Monday, February 26, 2007

The Leftover Crap

Growing up, my sister and I disagreed on sisterhood. She loved me while I saw her as the interloper that killed my only-child flow. Overall she was a happy kid. Mom’s little sunshine. Everyone loved her. Mom often asked me why I couldn’t be more like her instead of the mopey little goth girl I was. Indeed. I felt it was my duty to toughen her up for the cruel, cruel world I knew as envisioned by the Smiths and 9 Inch Nails. The truth was I envied her more than my angry teen self could ever articulate. She was happy about everything and everyone loved her. People never said “Shame about Ash,” the way I overheard them say about me.

The first summer I had my license the Devito/Schwarzenegger movie “Twins” came out. Mom let me borrow the car on the condition I took my little sister with me. We could therefore only see a PG movie so “Twins” it was. I don’t really remember how I felt about the film but as it turns out, it deeply affected my sister. The concept of superior genetic material being channeled into one child and not another somehow hit home.

Dinners around our table were lively with debate and spirited sarcastic banter. You had to be able to keep up. We weren’t inclined to go easy on someone with cracks in their armor. So that night when my sister, who had been conspicuously silent for a while, suddenly burst into tears it was all we could do not to jeer.

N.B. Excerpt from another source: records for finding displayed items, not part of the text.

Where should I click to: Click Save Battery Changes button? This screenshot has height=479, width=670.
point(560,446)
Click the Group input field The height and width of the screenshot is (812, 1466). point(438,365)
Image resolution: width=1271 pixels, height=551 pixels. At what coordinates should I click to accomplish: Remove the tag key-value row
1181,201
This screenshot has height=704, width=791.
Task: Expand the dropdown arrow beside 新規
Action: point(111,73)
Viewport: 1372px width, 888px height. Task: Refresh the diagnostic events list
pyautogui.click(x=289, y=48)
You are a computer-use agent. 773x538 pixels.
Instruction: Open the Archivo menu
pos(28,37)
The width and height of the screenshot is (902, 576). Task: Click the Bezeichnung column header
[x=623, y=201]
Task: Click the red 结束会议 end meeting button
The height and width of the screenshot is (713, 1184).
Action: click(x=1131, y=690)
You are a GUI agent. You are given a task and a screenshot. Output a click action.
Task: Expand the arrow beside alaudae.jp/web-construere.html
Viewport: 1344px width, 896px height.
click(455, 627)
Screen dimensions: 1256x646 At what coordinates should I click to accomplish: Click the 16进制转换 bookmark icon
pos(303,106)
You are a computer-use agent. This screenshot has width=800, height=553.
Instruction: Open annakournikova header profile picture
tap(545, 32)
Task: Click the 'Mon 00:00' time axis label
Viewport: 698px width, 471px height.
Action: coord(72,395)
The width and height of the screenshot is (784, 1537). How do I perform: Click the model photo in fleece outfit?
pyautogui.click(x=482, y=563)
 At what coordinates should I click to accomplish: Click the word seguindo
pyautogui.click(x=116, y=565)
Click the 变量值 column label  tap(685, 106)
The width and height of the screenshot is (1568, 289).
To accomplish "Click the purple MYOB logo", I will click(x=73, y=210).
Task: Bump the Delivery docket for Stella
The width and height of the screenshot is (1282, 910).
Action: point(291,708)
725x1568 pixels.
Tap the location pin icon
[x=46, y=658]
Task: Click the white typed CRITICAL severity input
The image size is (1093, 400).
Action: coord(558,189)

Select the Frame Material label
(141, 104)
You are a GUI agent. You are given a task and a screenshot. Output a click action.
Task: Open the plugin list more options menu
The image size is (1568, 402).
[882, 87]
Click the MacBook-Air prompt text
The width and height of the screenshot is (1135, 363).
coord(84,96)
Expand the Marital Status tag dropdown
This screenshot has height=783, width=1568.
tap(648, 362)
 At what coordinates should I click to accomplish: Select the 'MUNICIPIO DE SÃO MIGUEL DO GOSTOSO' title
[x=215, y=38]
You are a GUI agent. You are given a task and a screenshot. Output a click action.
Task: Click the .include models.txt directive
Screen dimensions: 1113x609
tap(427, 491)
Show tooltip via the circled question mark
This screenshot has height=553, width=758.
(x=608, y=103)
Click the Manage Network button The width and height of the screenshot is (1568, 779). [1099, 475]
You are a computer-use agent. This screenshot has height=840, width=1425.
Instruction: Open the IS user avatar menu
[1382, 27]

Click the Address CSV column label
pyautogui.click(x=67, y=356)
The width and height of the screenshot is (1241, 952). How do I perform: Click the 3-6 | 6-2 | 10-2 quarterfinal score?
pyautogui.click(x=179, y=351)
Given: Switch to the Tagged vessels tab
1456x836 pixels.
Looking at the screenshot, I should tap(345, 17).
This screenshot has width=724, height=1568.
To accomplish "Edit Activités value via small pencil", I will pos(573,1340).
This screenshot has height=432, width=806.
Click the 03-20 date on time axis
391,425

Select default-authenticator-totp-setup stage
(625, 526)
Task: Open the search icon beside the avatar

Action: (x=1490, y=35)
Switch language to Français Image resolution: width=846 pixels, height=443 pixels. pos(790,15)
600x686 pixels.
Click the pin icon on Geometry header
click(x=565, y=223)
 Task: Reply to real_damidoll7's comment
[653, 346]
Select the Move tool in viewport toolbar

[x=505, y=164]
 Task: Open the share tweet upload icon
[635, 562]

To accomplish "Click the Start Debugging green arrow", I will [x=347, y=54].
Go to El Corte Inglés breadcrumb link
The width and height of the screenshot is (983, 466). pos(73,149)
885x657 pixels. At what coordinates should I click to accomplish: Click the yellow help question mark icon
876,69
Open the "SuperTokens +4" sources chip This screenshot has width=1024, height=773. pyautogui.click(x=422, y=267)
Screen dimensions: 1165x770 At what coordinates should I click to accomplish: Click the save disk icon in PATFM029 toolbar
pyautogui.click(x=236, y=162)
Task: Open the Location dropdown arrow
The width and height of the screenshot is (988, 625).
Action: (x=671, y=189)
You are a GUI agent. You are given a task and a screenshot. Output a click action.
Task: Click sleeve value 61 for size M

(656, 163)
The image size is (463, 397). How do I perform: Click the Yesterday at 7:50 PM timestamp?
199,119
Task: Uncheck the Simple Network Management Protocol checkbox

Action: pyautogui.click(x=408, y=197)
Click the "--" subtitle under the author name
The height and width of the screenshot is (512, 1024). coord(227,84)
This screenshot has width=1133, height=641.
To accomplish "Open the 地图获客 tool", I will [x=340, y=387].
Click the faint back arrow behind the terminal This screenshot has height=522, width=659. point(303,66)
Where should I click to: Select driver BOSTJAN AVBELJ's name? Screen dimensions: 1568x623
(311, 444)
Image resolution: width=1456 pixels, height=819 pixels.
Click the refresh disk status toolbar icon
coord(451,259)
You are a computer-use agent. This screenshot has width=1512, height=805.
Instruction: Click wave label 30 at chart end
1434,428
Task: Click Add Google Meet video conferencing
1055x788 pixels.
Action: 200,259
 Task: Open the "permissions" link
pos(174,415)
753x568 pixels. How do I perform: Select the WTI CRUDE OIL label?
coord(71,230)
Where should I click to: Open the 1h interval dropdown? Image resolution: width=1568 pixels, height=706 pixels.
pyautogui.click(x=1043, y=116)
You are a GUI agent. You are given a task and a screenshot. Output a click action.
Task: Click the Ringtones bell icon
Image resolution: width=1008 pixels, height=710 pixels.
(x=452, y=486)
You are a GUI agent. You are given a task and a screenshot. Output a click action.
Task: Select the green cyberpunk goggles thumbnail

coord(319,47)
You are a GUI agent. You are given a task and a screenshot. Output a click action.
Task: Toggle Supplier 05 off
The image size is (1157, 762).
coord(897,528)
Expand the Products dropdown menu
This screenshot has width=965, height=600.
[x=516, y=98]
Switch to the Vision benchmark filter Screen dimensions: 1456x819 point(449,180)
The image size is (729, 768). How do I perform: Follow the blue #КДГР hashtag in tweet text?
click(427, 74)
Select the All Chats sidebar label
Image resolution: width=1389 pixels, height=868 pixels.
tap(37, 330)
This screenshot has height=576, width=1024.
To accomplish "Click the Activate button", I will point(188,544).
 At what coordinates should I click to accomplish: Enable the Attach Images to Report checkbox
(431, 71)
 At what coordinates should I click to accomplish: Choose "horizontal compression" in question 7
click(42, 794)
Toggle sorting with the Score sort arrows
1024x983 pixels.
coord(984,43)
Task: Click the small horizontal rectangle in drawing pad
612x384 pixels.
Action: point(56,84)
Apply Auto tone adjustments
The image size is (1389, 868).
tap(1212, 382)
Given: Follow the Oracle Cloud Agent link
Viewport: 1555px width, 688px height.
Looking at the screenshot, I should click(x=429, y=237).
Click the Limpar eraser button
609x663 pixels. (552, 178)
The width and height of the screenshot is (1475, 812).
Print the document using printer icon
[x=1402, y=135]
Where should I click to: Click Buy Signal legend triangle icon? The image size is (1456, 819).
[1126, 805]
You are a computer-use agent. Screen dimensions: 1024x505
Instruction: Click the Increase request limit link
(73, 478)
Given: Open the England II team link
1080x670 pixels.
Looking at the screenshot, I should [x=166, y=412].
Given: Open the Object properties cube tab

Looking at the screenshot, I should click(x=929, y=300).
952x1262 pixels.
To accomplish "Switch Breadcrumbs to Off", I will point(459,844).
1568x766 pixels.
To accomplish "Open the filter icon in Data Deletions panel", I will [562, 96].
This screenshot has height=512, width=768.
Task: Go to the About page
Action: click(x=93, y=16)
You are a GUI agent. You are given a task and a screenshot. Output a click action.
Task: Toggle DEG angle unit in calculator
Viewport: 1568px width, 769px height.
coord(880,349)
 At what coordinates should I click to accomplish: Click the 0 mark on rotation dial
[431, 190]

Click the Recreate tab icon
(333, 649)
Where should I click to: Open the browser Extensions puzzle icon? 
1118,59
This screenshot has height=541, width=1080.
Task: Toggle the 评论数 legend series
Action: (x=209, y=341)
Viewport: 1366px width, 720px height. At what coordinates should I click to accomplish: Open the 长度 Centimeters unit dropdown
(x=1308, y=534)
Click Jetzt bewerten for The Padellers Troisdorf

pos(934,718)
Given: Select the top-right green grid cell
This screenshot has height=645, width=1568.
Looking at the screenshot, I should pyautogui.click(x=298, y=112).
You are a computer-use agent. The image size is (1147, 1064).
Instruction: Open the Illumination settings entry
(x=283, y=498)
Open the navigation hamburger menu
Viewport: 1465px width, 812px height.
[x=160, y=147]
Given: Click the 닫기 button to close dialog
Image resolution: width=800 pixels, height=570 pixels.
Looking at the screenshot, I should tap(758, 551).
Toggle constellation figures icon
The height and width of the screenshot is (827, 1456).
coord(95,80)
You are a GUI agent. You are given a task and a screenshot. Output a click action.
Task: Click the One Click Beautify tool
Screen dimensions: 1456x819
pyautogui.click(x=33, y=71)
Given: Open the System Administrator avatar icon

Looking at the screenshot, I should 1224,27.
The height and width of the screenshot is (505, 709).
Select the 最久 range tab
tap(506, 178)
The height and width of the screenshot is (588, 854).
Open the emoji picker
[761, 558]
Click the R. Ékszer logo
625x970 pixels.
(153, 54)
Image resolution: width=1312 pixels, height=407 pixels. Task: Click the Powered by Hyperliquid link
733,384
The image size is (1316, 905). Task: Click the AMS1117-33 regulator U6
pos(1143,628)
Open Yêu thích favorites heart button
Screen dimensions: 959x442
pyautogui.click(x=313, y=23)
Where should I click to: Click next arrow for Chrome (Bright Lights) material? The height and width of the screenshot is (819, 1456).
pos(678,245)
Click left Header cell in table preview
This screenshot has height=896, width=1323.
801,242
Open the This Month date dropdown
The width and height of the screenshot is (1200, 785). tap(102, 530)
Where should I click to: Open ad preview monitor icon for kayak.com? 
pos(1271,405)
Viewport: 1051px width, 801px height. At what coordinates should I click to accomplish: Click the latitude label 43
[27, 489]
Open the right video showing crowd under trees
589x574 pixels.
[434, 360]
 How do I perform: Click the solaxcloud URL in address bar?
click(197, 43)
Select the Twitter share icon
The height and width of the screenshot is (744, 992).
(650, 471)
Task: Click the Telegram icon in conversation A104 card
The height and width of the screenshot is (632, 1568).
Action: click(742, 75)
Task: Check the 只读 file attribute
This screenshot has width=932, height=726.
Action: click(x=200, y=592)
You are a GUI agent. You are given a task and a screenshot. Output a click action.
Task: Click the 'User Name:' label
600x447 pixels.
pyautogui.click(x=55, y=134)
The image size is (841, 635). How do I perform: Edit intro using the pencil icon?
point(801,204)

“Honey, what’s wrong? Did you burn your tongue?” Naturally, Mom was first to break into care mode.

Her big blue eyes welled up as my sister looked to me and then back to mom. “I finally get it,” she wailed. “She got it all. I’m just the leftover crap from your body.” We all froze mid-bite. My little sister had somehow equated me with Schwarzenegger and herself with Devito. While I’d always thought she was the favorite, she thought I was. It was one of those pivotal childhood moments. It was the first time I knew that she looked up to me. As one crocodile tear rolled down her rosy cheek we all took a moment to let this heartfelt revelation sink in. Then we burst into hysterical laughter.

Mom sat her down later and explained how genetics works, that she had just as many good things as I did, just different. I was in my late twenties before I realized how much her love and admiration meant to my life. I thought it was a revelation when I told her that my childhood anger towards her had just been a mask for how much I loved her but was afraid to say. “I know,” she shrugged. “I love you too.”

Over the years we’ve grown closer and closer. No longer an inconvenient interloper, she’s my best friend and the person I turn to for advice and comfort. When I want to make sure she knows I love her, I tell her she’s the best leftover crap a sister could ask for.